**Work item:** Pictures aside, copy exactly each line from the one that holds "655x425 pixels. At" through the last line of the records below.

**Stored data:**
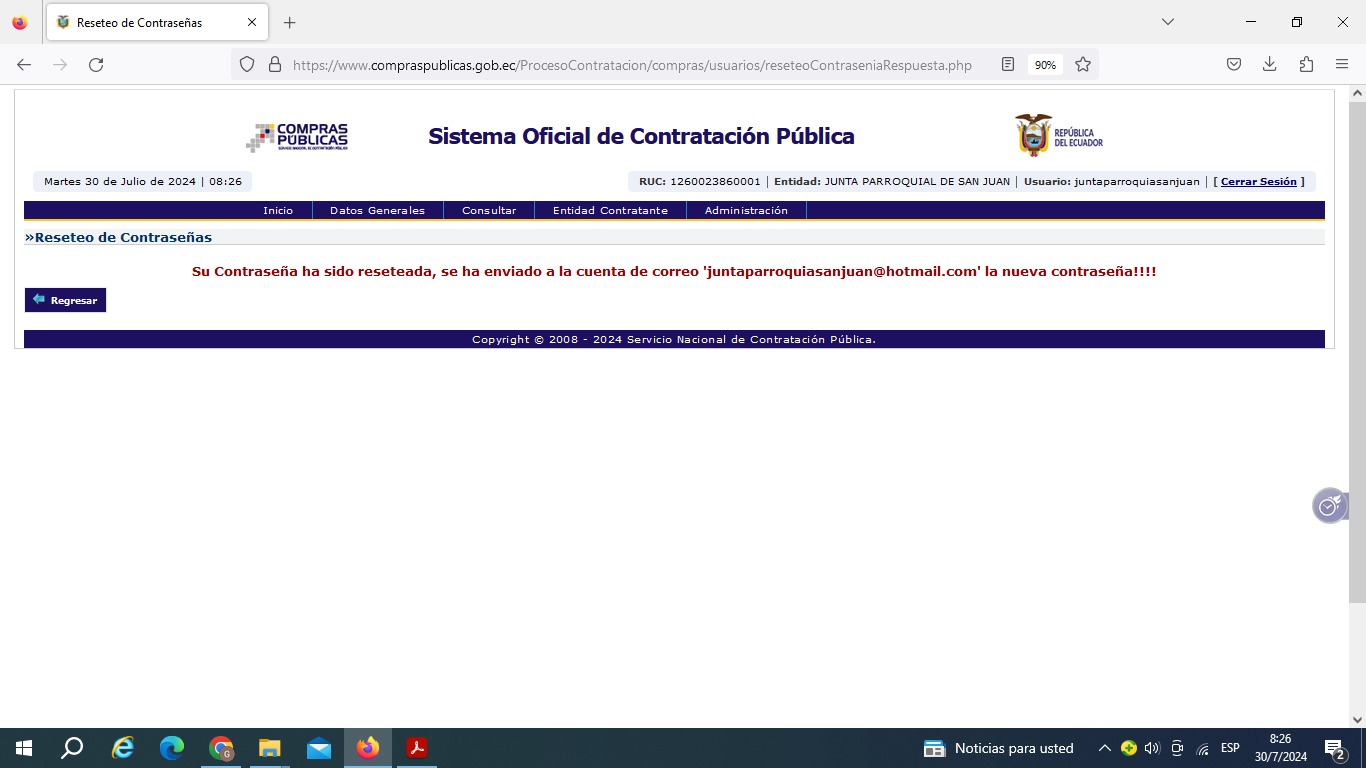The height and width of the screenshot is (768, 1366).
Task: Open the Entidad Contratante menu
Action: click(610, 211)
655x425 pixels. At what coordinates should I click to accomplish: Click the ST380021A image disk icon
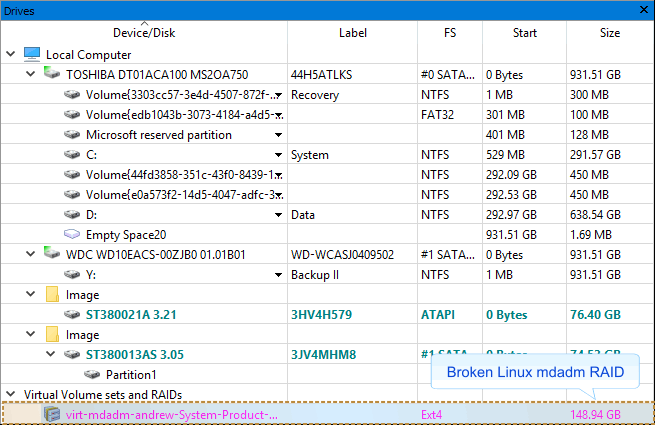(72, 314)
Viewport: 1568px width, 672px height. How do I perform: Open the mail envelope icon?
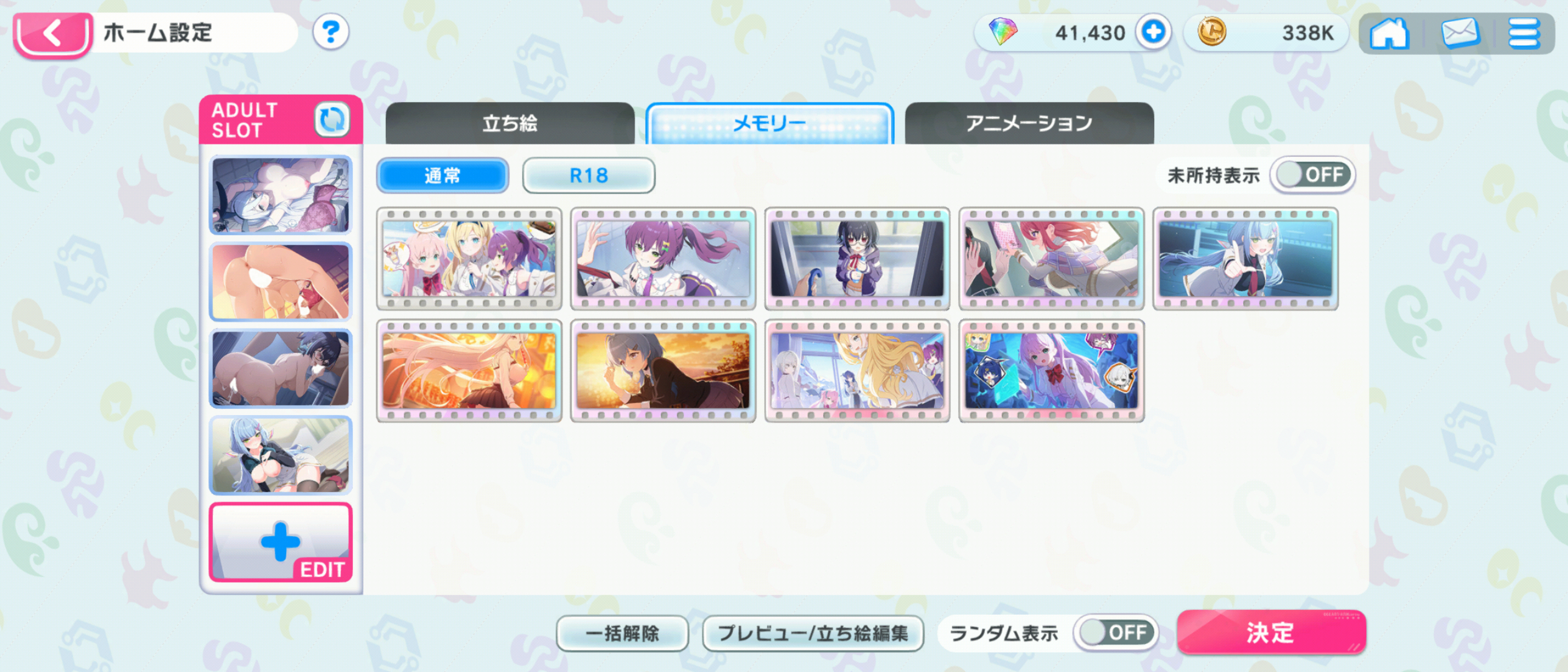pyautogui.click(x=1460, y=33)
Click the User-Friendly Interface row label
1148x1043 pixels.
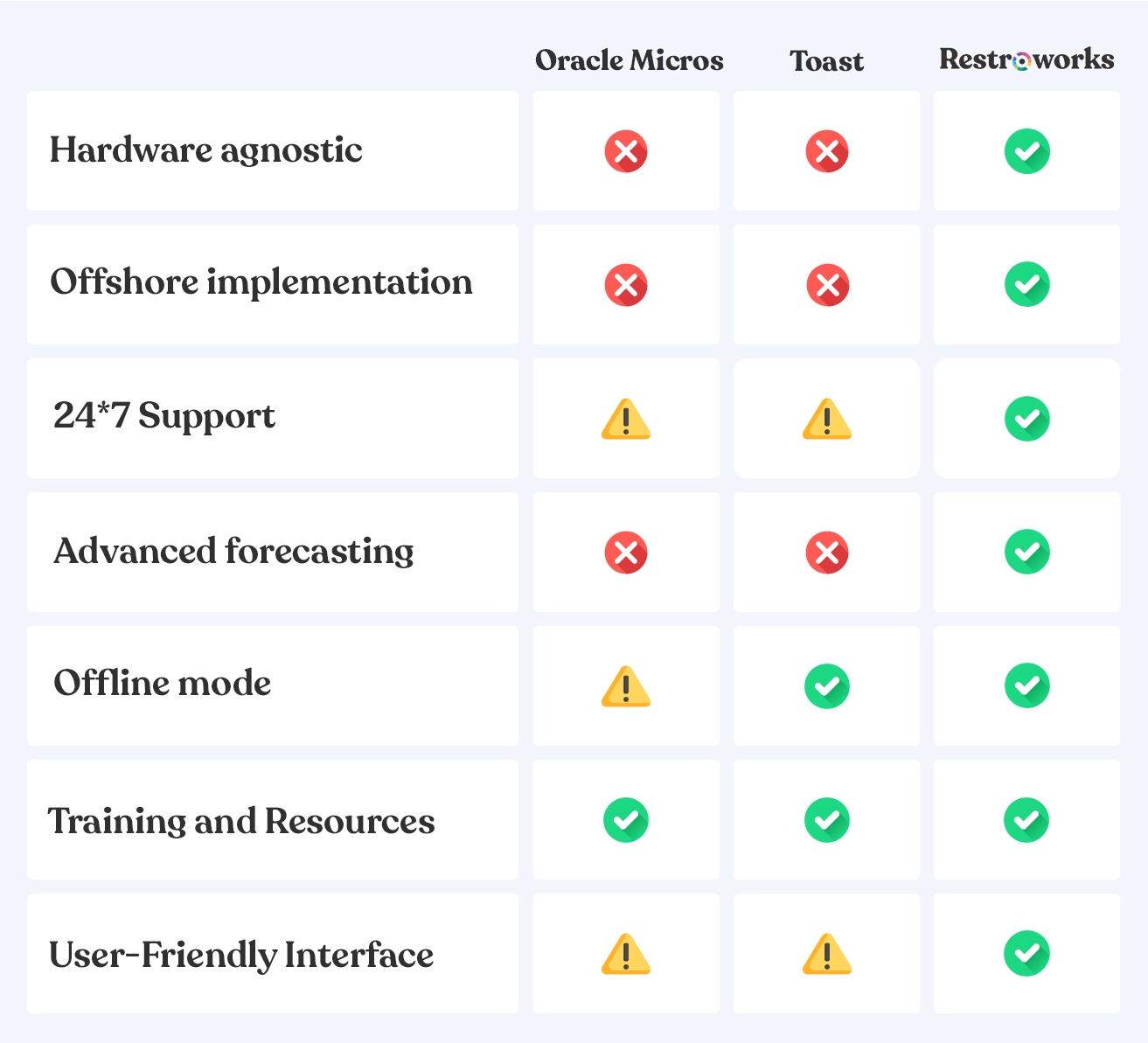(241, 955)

**Exercise result:**
655x425 pixels. At what coordinates should I click to accomplish: Click the ST380021A image disk icon
(72, 314)
Viewport: 1568px width, 672px height. How do I perform: Open the mail envelope icon?
pyautogui.click(x=1460, y=33)
Click the User-Friendly Interface row label
1148x1043 pixels.
(241, 955)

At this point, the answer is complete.